We do this as well, a completely private network that's not used for
anything else. Even though we are multi-tenant and this network touches
all our customers they cannot 'see' it as it's on the Service Tools
interface only and connects Only to our PTF/ Image host partition. No
gateway, no other partitions there.
What you suggest IS one option. Scrap the VLAN and change GDISYS2 to the
10.10.6 network. I don't like it.
Since the issue you have is that on the HOST partition you need to have
a standard IBM i interface in the 'Image Hosting Network', the other (my
preferred) option is to ADD another standard IBM i interface to the host
partition that is in the 10.10.206 network. Use the same CMNxx interface
you had set up there for Service Tools since you do not need a Service
Tools interface on the host.
Once that is alive then you MUST MUST MUST be able to ping the service
tools interfaces on the guest/client partitions from the host. If you
cannot Ping that service tools interface STOP. Do not continue. Do not
pass go do not go directly to jail. You must fix whatever network issue
that exists before going any further. Verify subnets and VLANs and IPs
and that interfaces are active for example. Once PINGing works you will
have success. (Side note there is no way to ping from the service tools
interface of the client back to the host.)

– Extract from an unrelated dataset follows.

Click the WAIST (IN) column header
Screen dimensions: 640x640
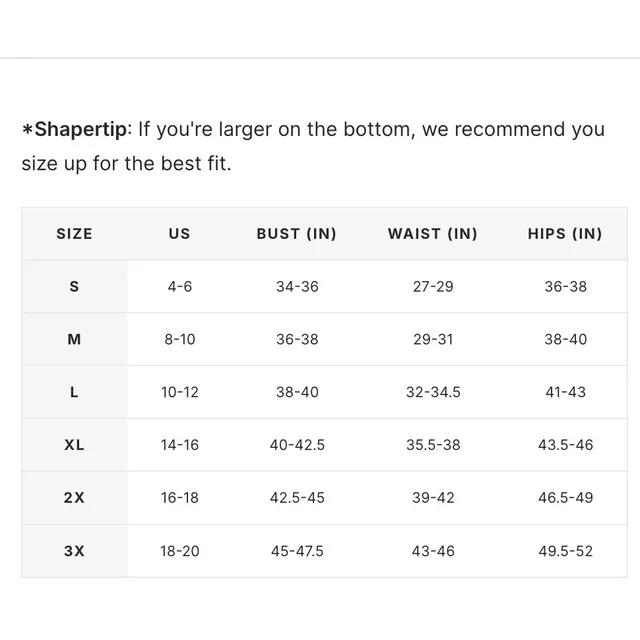pos(433,234)
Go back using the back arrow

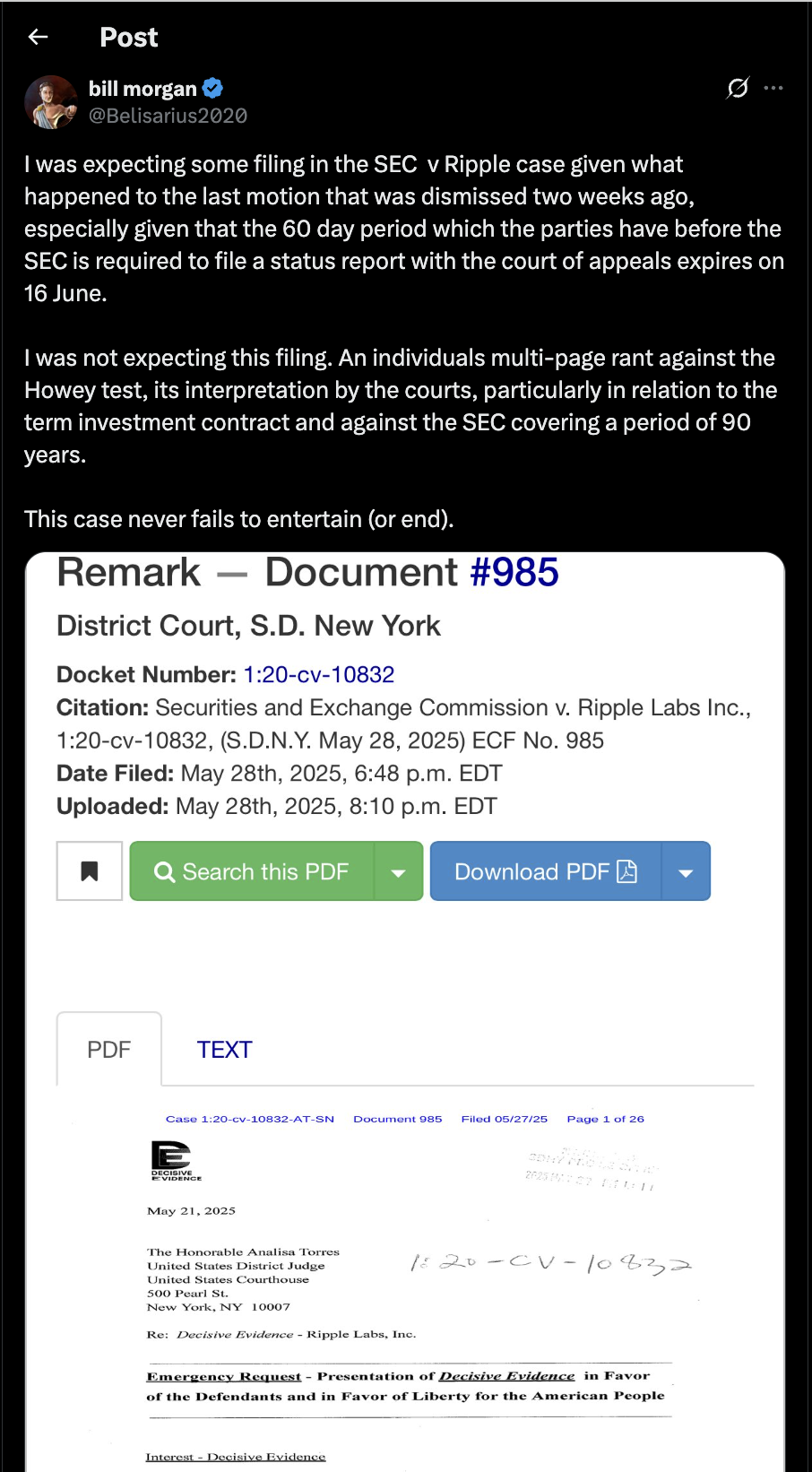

Now when you want to add different partitions, as you suggest DMZ which
would be in a completely different subnet from production, simply place
it's service tools interface in the 10.10.206 vlan and subnet and you'll
be good to go.
- Larry "DrFranken" Bolhuis
www.iDevCloud.com - Personal Development IBM i timeshare service.

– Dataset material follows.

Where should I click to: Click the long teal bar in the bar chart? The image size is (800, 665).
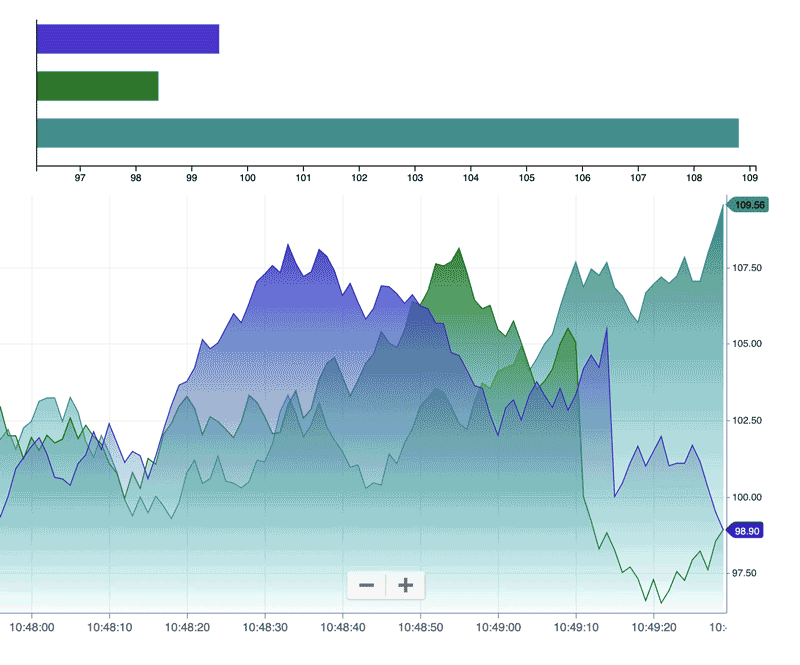click(x=388, y=133)
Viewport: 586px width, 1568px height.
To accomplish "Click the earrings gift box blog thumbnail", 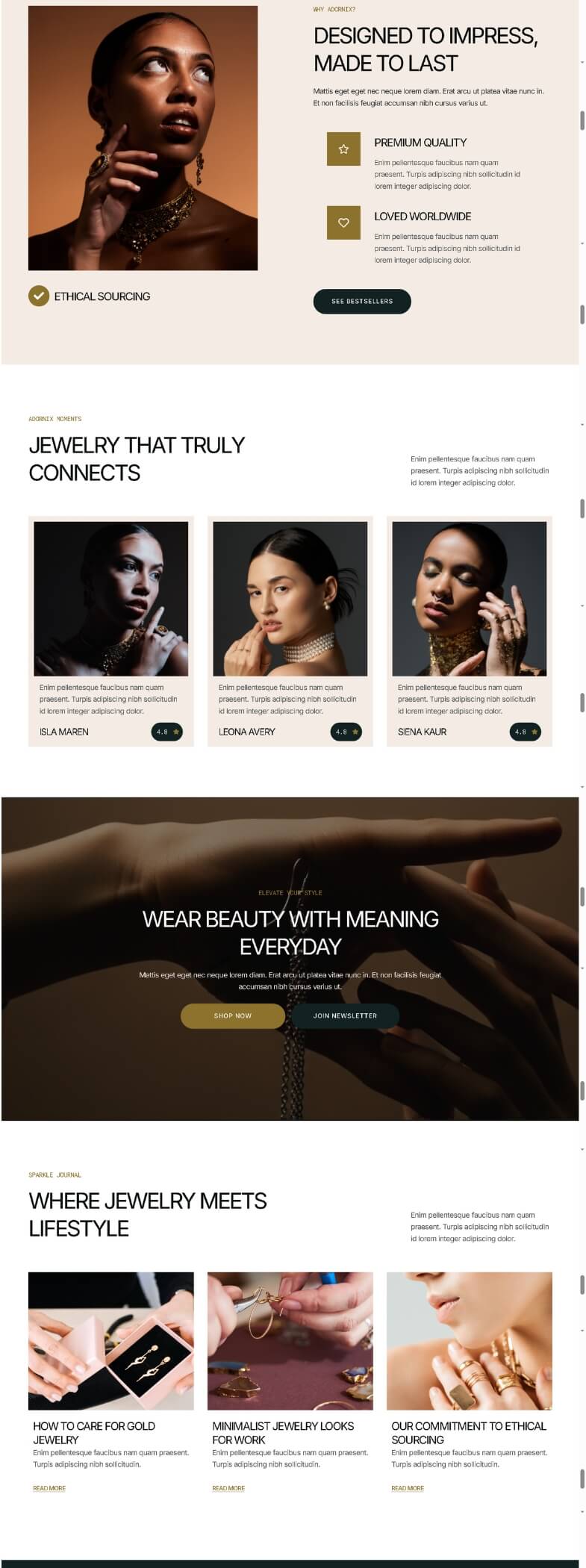I will coord(111,1341).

www.iInTheCloud.com - Commercial IBM i Cloud Hosting.
On 8/30/2016 10:59 AM, Rob Berendt wrote:
I get that the host lpar will be up and I should count on that.

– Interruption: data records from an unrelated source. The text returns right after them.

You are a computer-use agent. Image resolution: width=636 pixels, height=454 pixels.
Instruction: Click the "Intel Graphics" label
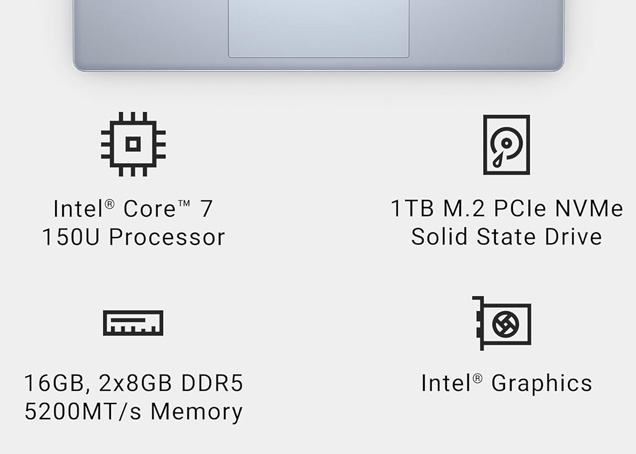click(506, 383)
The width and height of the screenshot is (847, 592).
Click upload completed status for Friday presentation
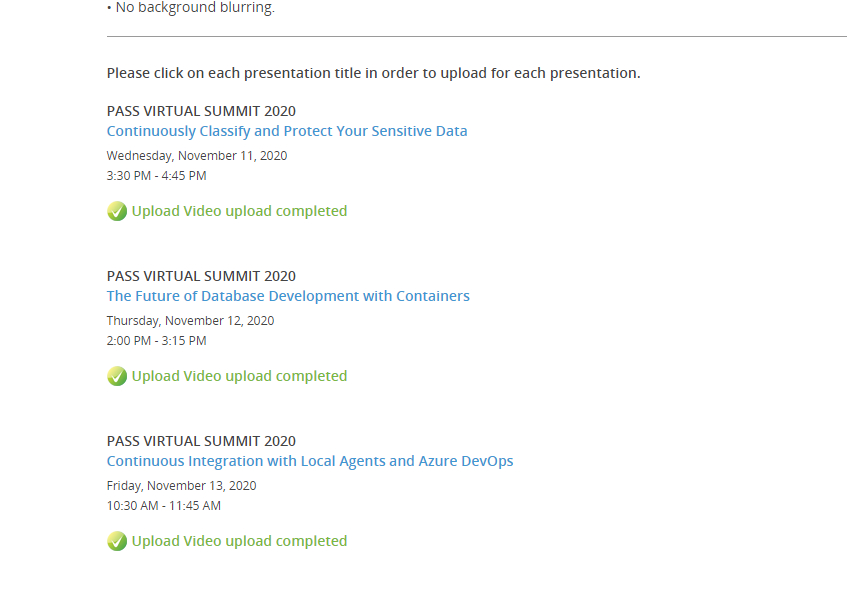(x=239, y=541)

However, I thought that by using the virtual ethernet kind of stuff then
it would be a totally private network and I could have even the lpars who
are in our DMZ in on this. They're not all currently in the same subnet.
If our host, RACK2HST, is currently 10.10.6.181, and our guest, GDISYS2,
everyday IP address is 10.10.6.129 then I should abandon a separate vlan
and the whole 10.10.206.x range and use a number like 10.10.6.130 (if
available) on GDISYS2? And end up changing
Internet address . . . . . . 10.10.206.129
Gateway router address . . . 10.10.206.1
Subnet mask . . . . . . . . . 255.255.255.0
Internet address . . . . . . 10.10.6.130
Gateway router address . . . 10.10.6.1
Subnet mask . . . . . . . . . 255.255.254.0
*Note: we use subnet 255.255.254.0 for our regular lan traffic.
What happens when we want to do our dmz lpar? It's everyday IP address is
something like 208.xx.yy.zz, and runs in a different vlan. Do I give a
service tools IP address in the 10.10.6 range and vlan?